## Exercise inputs

········

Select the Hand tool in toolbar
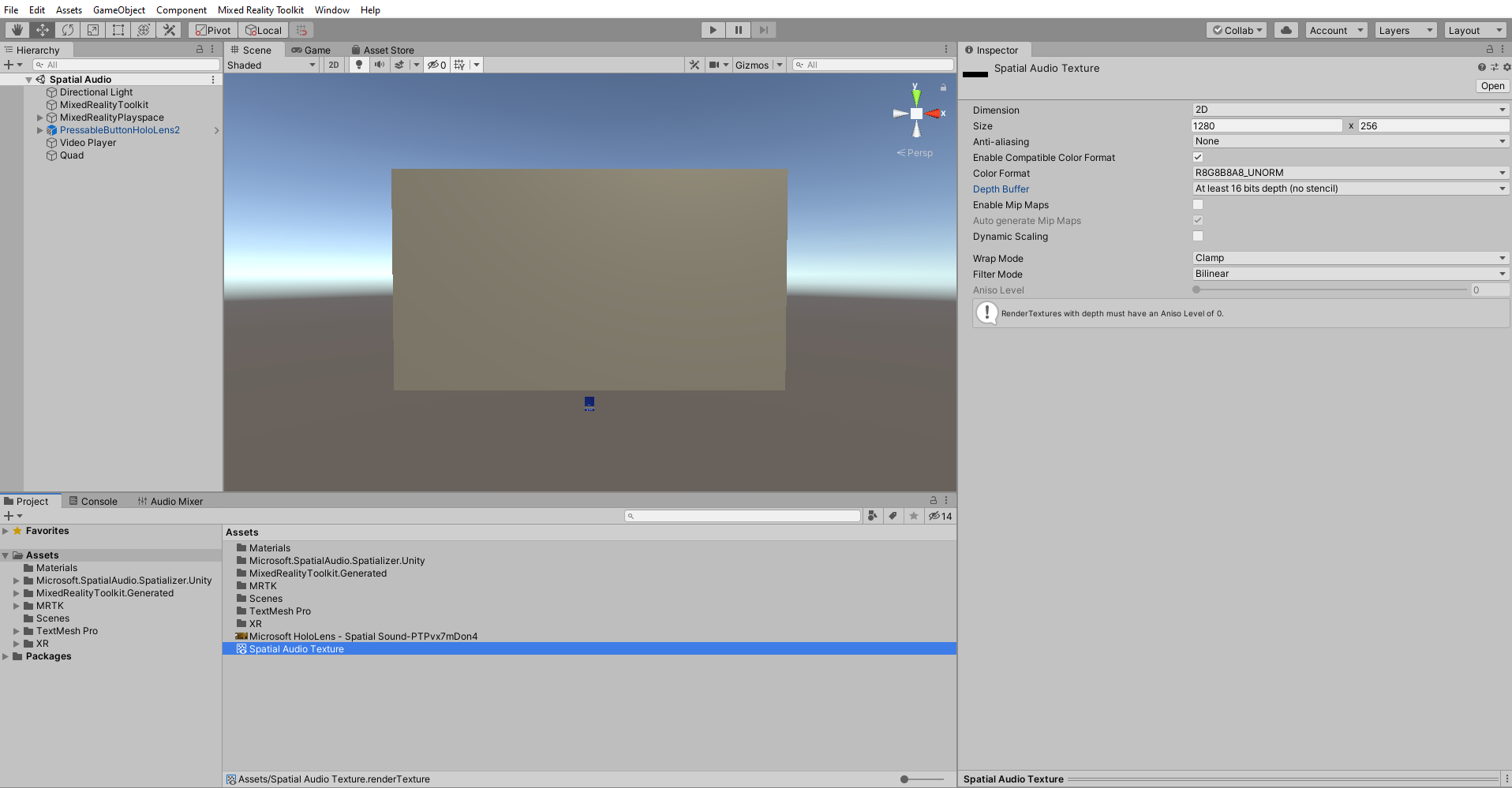The image size is (1512, 788). click(17, 30)
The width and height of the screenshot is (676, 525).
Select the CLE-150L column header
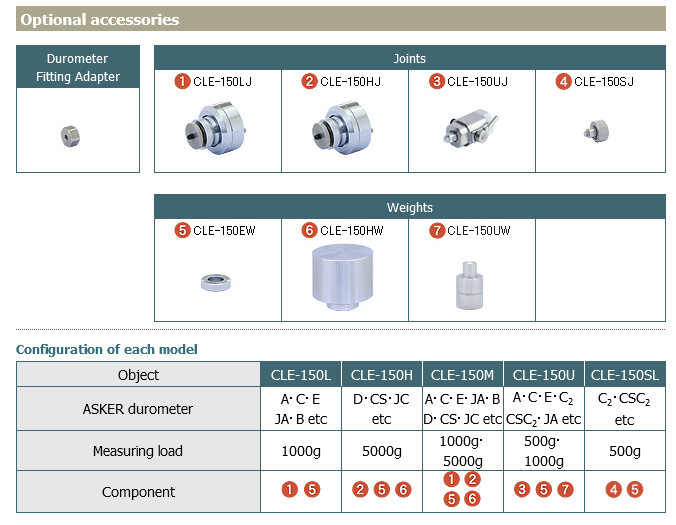click(300, 375)
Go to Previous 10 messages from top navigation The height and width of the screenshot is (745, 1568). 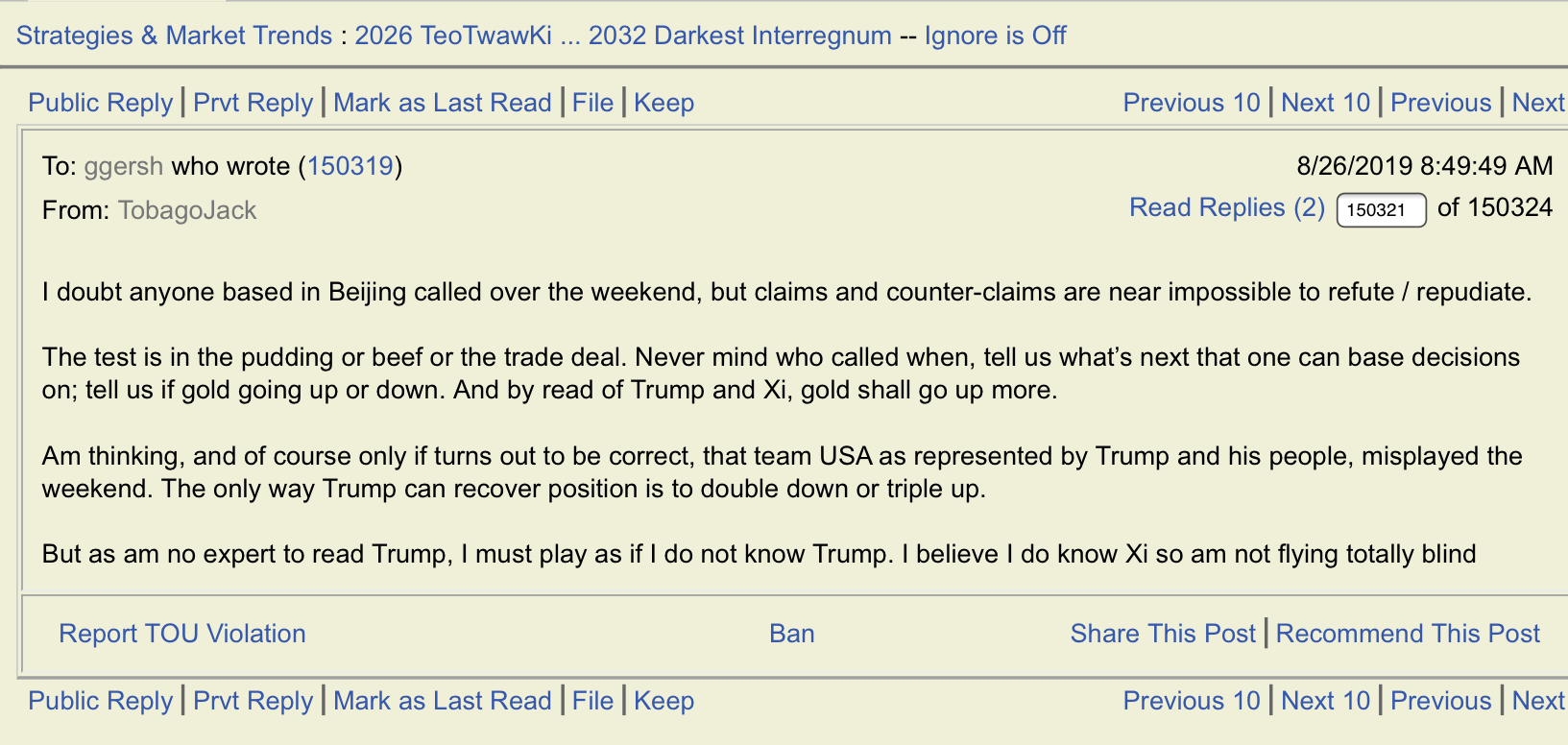(x=1192, y=103)
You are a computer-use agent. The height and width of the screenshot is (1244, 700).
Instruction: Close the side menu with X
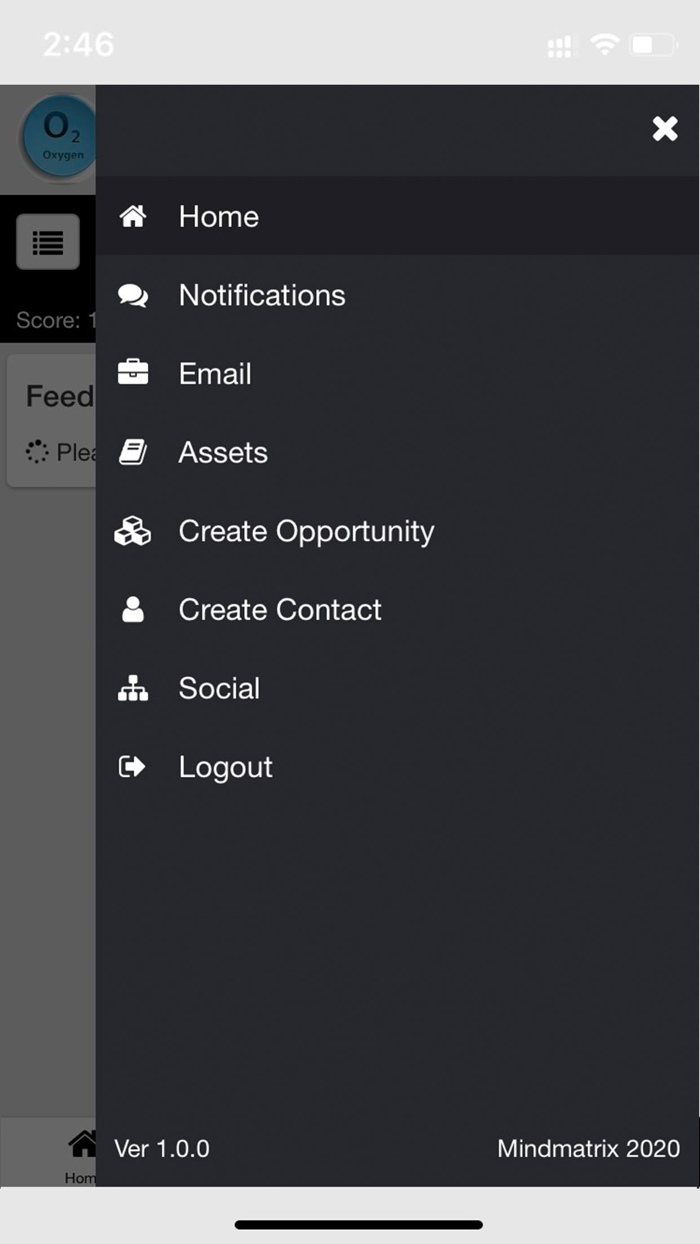665,128
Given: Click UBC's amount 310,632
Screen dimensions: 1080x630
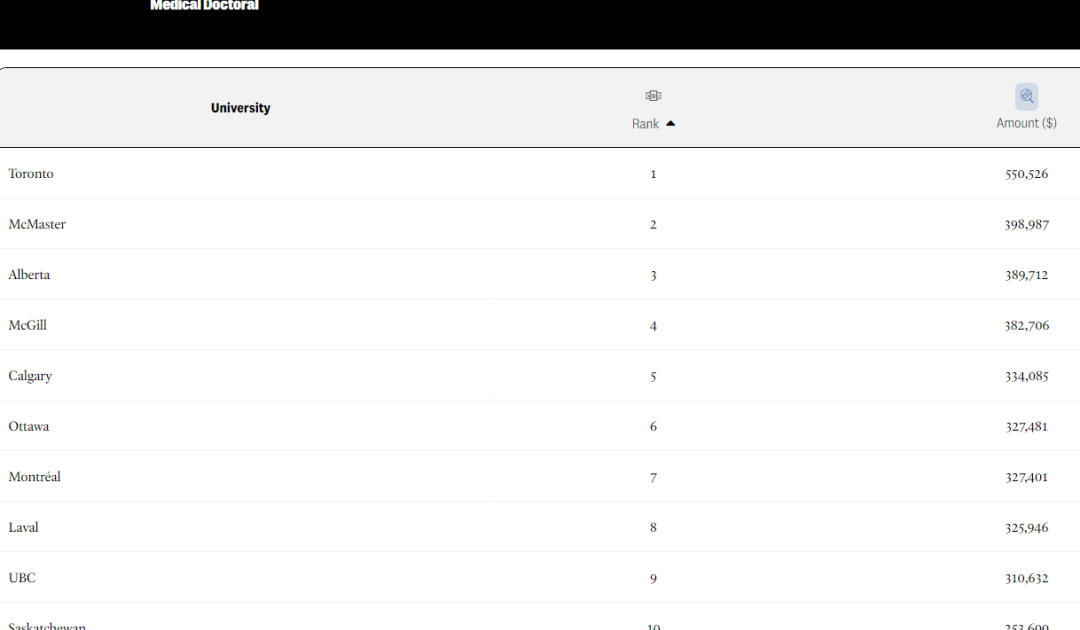Looking at the screenshot, I should (x=1026, y=578).
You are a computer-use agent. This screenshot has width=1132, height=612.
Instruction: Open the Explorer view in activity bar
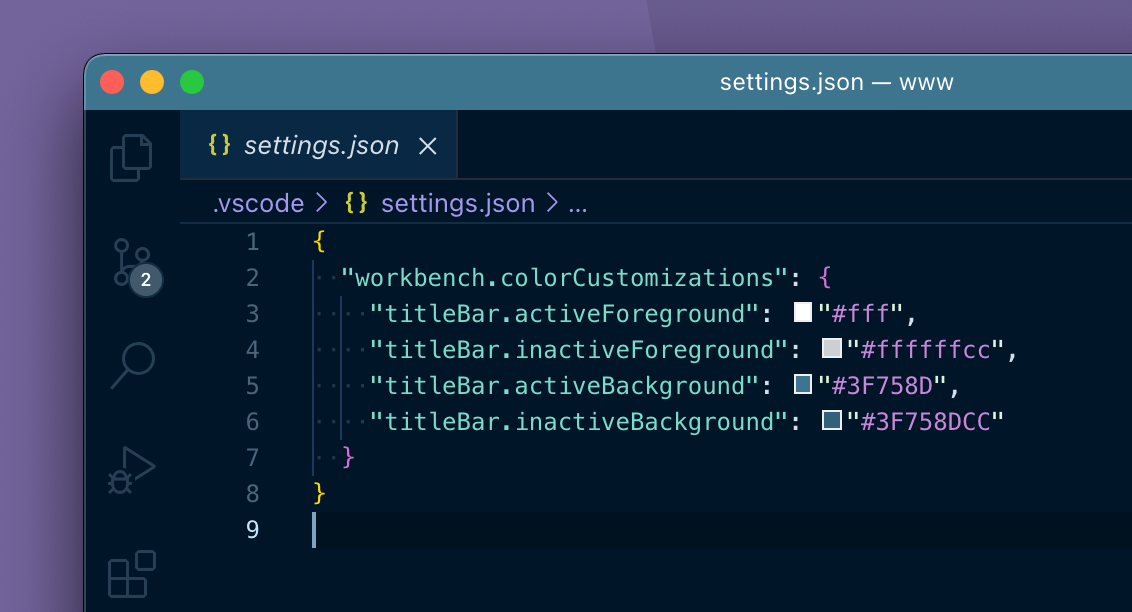coord(132,158)
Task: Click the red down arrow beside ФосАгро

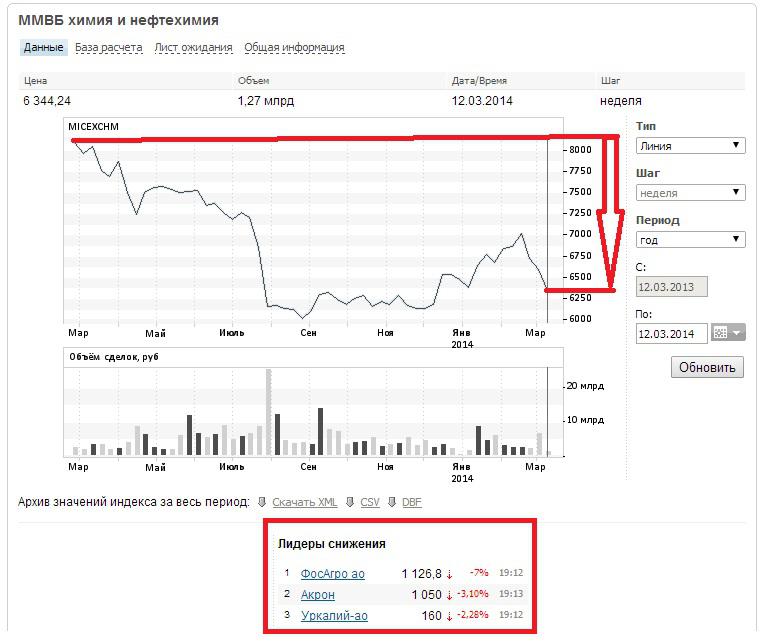Action: point(449,574)
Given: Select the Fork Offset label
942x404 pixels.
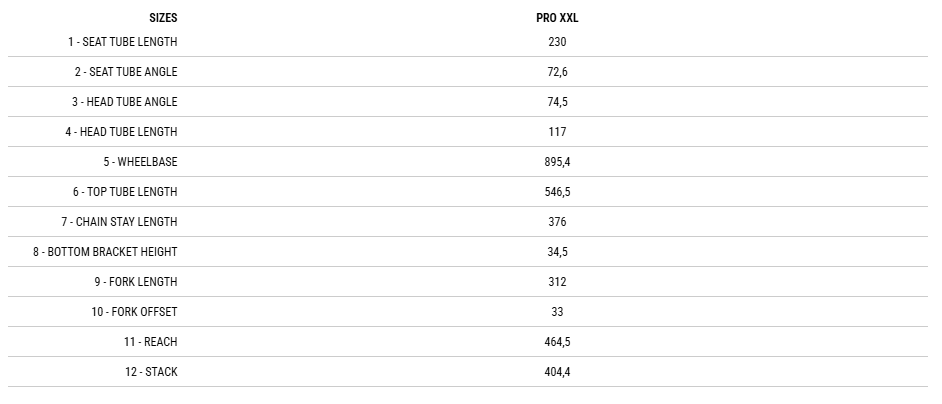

········

## Instructions for the task
Rescale everything from the line containing "You are a computer-use agent. This" down to the end of the lines by writing those lines out again, requests included, with each coordinate in the answers multiplied by 1.3 and rounded to a whole number, halves rounded up. Leave the pictures out.

## Response below
You are a computer-use agent. This screenshot has width=1132, height=612.
Instruction: Open the Explorer view in activity bar
coord(172,205)
Task: Click the red down arrow beside ФосАгро

Action: point(584,746)
Given: Select the Fork Offset label
942x404 pixels.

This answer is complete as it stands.